Alles so neu hier – das wird zumindest oft behauptet, wenn es um Trans*- und nonbinäre Identitäten geht. Ganz so, als gebe es sichtbare Trans*identitäten und die Trans*Community erst seit ein paar Jahren und die Gesellschaft habe noch gar keine Zeit gehabt, sich zu gewöhnen (während sich gleichzeitig gern für Toleranz und Offenheit gegenüber der vermeintlich superjung-postmodernen Entwicklungen auf die Schulter geklopft wird). Dass diese in der Mehrheitsgesellschaft oft so „gefühlte Wahrheit“ nicht den Tatsachen entspricht, zeigt derzeit die Ausstellung TransTrans – Transatlantische Transgendergeschichten noch bis Ende des Monats im Amerikahaus.

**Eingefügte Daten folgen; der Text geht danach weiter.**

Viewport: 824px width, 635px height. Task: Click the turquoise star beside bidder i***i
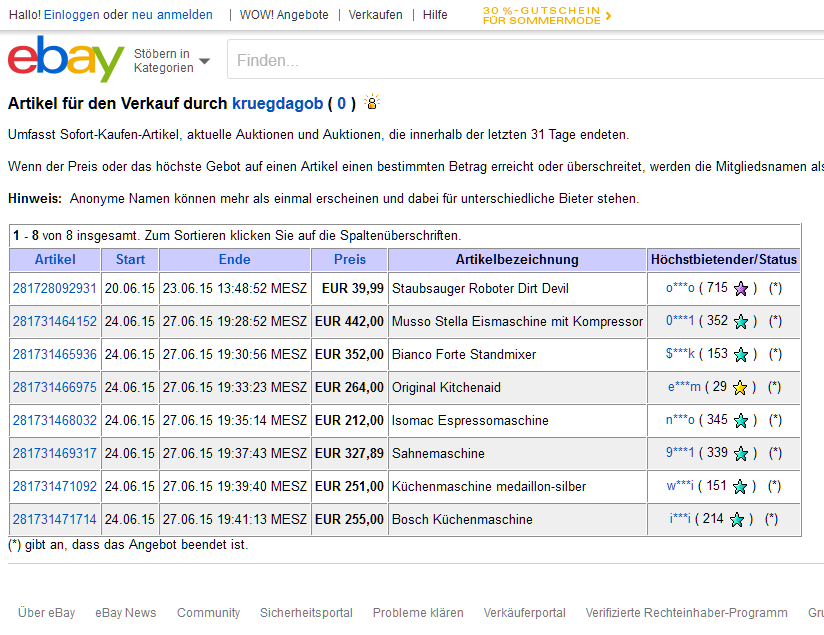point(737,520)
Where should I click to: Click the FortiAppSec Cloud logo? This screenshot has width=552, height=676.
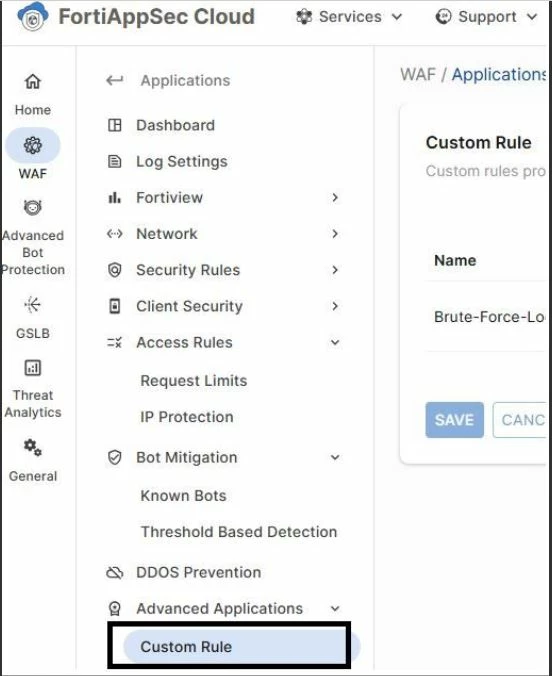click(33, 16)
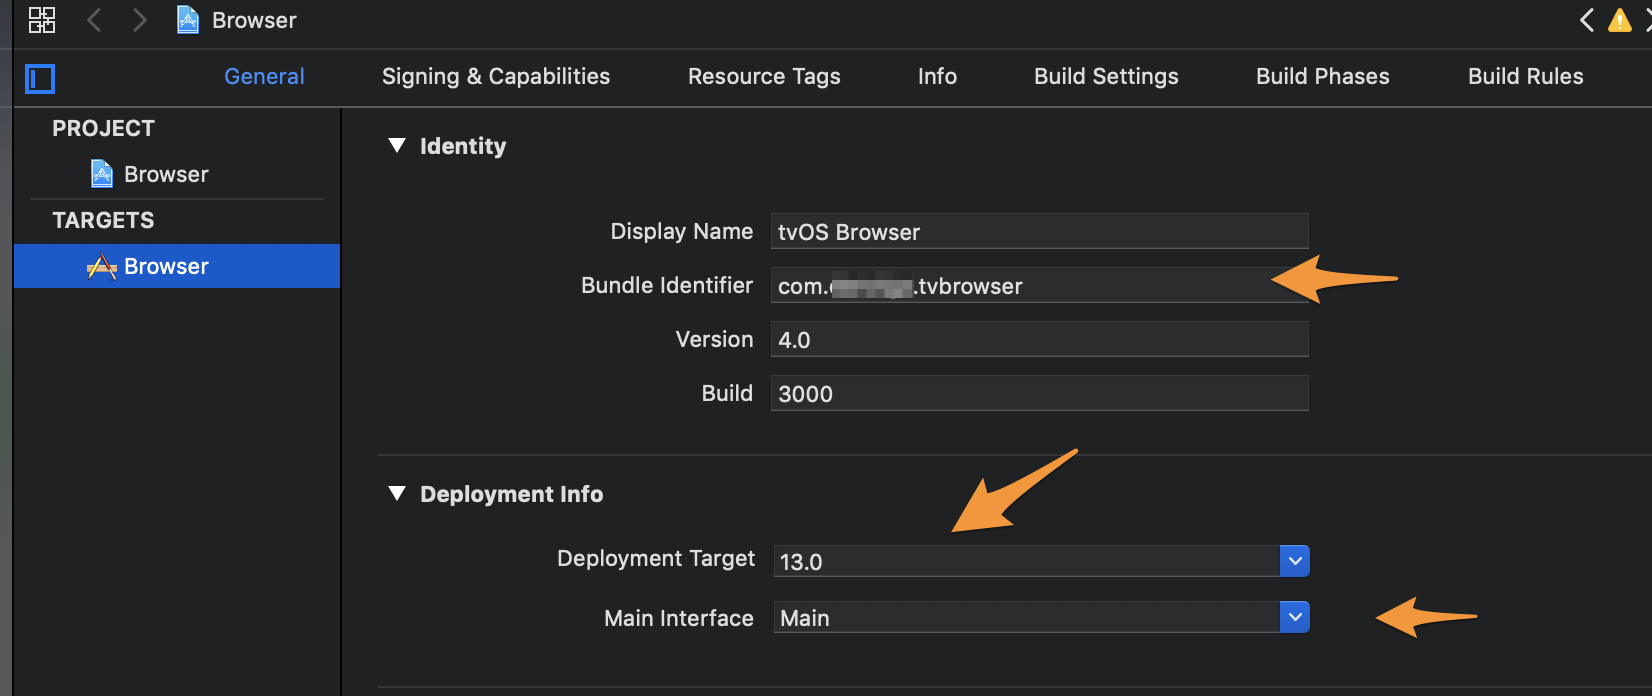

Denn tatsächlich fanden sich Trans*Menschen das 20. Jahrhundert hindurch selbst über Grenzen und Weltmeere hinweg zusammen, um sich gegenseitig zu unterstützen. Und sie waren es auch, die zum Beispiel Mediziner*innen und Jurist*innen fanden, kontaktierten und mit Informationen versorgten, die bereit waren, sich und ihre Privilegien für die Anliegen von Trans*Menschen einzusetzen. Oft stehen jetzt aber nur noch diese einzelnen Verbündeten im Licht der Menschenrechtsgeschichte, während diejenigen vergessen oder als passive Empfänger*innen medizinisch-gesellschaftlichen Fortschritts dargestellt werden, die tatsächlich den Wandel anstießen und gestalteten. Die Trans*Community gibt es schon sehr, sehr lange, und sie selber hat ihre Geschichte erkämpft und geschrieben, aller Kriminalisierung, Skandalisierung und Pathologisierung zum Trotz – das zeigt die Ausstellung anhand von vielen historischen Dokumenten und Kommentaren, die einerseits Zusammenhänge erklären, andererseits auch die Methodik der Ausstellung offenlegen und selbstkritisch reflektieren.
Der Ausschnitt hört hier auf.